Siz sanıyor musunuz, öylesine sıradan bir seçime gidiliyor 14 Mayıs'ta.

Cumhuriyet Tarihinin yol ayırımına getirilen ülkenin geleceğine karar vereceğimiz, zorlu, uzun soluklu bir mücadelenin sonuna geldik.

Ya 100 yıl öncesine dönecek, her şeyimizi, geleceğimizi, ülkenin geleceğini toptan tek adama bırakıp her şeye boyun eğecek, ya da oylarımızla, bu bozuk düzene 'Dur' diyeceğiz.

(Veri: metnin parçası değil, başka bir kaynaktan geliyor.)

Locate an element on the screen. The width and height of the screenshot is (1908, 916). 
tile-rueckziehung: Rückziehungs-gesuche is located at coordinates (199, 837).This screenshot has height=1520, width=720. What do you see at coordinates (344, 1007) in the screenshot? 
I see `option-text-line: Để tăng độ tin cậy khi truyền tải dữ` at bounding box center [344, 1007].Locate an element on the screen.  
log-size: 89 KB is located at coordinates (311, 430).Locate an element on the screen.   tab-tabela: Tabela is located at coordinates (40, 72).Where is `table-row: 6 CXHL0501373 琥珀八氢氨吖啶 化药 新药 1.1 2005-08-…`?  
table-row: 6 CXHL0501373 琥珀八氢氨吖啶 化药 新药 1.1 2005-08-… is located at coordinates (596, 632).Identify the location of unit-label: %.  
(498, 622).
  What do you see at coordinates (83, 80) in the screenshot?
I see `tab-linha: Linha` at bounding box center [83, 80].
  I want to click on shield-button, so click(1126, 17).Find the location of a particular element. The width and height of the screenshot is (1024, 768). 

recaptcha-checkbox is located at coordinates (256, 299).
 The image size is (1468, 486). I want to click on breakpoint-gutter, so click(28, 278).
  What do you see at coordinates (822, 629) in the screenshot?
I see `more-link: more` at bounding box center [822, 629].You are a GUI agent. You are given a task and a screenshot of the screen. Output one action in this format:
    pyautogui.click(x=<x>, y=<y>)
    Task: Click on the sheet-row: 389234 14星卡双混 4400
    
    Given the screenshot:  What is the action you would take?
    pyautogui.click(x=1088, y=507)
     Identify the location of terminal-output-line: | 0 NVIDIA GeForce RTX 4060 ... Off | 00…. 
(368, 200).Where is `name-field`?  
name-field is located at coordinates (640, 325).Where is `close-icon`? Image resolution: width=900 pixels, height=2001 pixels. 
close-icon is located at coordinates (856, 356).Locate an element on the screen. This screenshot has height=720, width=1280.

Zira bu mücadele yeni başlamadı.

Yüzyıllardır devam ediyor.

Bu mücadele, Orta Çağ Karanlığı ile Cumhuriyet Aydınlanmasının mücadelesidir.

Bu mücadele, fertlik bilincine erişenler ile kendini hala yönetenin kulu sananların mücadelesidir.

Bu mücadele, kardeşçe yaşamak isteyenler ile, ilkelliği hayat felsefesi haline getirenler arasındaki mücadeledir.

Bu mücadele,  kitap ile kılıcın mücadelesidir.

Bu mücadele, emeğin ve alın terinin değerini bulması mücadelesidir.

Bu mücadele, cehalet ile bilimin mücadelesidir.

Bu mücadele, barış içinde yaşam arzusu ile kavgalı kalmanın mücadelesidir.

Bu mücadelede yer alan dürüstler, namuslular, dünyayı ve insanı düşünenler medenileştikçe, ilkeller, barbarlar, yobazlar hırçınlaşıyor, saldırılarını artırıyor, milletin dini duygularını dibine kadar istismar ediyorlar.

Zordur, bu mücadelede,  insanlıktan, bilimden, çağdaşlıktan yana olanların yanında saf tutulması.

Sıkıntı demektir, haksız yere suçlanmak demektir.

Ama düzenin yanında olmak belli bir zaman lükstür, görkemdir, şatafattır, paradır, ihtişamdır.

Ta ki, karşı olanların, yana olanlara verecek bir şeyi kalmayana kadar.

İşte bu gün o gündür.

Karşı olanlar ile olması gerekenlerin soyulmuş soğana döndürüldüğü günlere geldik.

Artık yana olanlar da karşı olanların dediklerine kulak kabartır hale geldi.

Onlar da artık, milyonlarca insanın bir avuç azınlığın ihtişamlı yaşamına, yıllardır hizmet ettiklerinin farkına vardı.

Yana olanların çocukları da, karşı olanın çocukları gibi işsiz.

Yana olanlar da, artık karşı olanlar gibi evine ekmek götüremeyecek kadar fakir.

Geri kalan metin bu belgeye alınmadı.